10. As and when it deems necessary, the Committee shall consider the overall relationship of directors with management.
DIRECTOR NOMINATION, ELECTION & COMPENSATION
11. The Committee shall review director classes each year and recommend directors to the Board for election or re-election.
12. The Committee shall develop and maintain qualification criteria and procedures for the identification and recruitment of candidates for election to serve as directors of the Company.
13. The Chairman of the Committee shall have the authority, upon consultation with the members of the Committee, and to the extent the Chairman of the Committee deems appropriate, with the Chief Executive Officer, to retain and terminate any search firm to be used to identify director candidates, and to approve the search firm’s fees and other retention terms.
14. The Committee shall consider nominees for director recommended by stockholders of the Company, provided such recommendations are addressed to the chairman of the Committee at the Company’s principal executive office and received by the Chairman of the Committee before November 1st of each year with respect to the annual stockholders’ meeting that is held thereafter.
15. The Committee shall establish and review with the Board the form and amount of non-employee director compensation, including cash, equity-based awards, and other director compensation.
16. As and when it deems necessary, the Committee may at its discretion, consult with appropriate advisers to determine appropriate levels of non-employee director compensation based on analysis market and peer company non-employee director compensation.
BUSINESS CONDUCT OVERSIGHT
17. The Committee shall annually review and reassess the adequacy of the Corporate Governance Guidelines and the Company’s Code of Business Conduct & Ethics, and recommend any proposed changes to the Board for approval.
18. The Committee shall consider any requests for waivers from the Company’s Code of Business Conduct & Ethics and assure that the Company makes disclosure of such waivers as may be required by the New York Stock Exchange and regulations of the Securities and Exchange Commission.
19. The Committee shall review annually and report to the Board with respect to the Company’s program relating to monitoring compliance with applicable laws relating to health, safety and the environment.

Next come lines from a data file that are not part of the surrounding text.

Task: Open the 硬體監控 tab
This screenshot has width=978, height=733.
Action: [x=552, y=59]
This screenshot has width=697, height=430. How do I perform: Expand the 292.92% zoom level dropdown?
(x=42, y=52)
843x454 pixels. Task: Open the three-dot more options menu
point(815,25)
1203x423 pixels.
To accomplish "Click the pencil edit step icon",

20. The Committee shall review annually and report to the Board with respect to the Company’s program relating to monitoring compliance with the Company’s Code of Business Conduct.
21. In performing the review of environmental compliance, the Committee recognizes that management and outside experts have more time, knowledge, and detailed information concerning the Company than do Committee members. While the Committee has the responsibilities and powers set forth in this Charter, it is not the duty of the Committee to conduct health, safety or environmental audits and investigations, or to assure compliance with laws and regulations and the Company’s policies.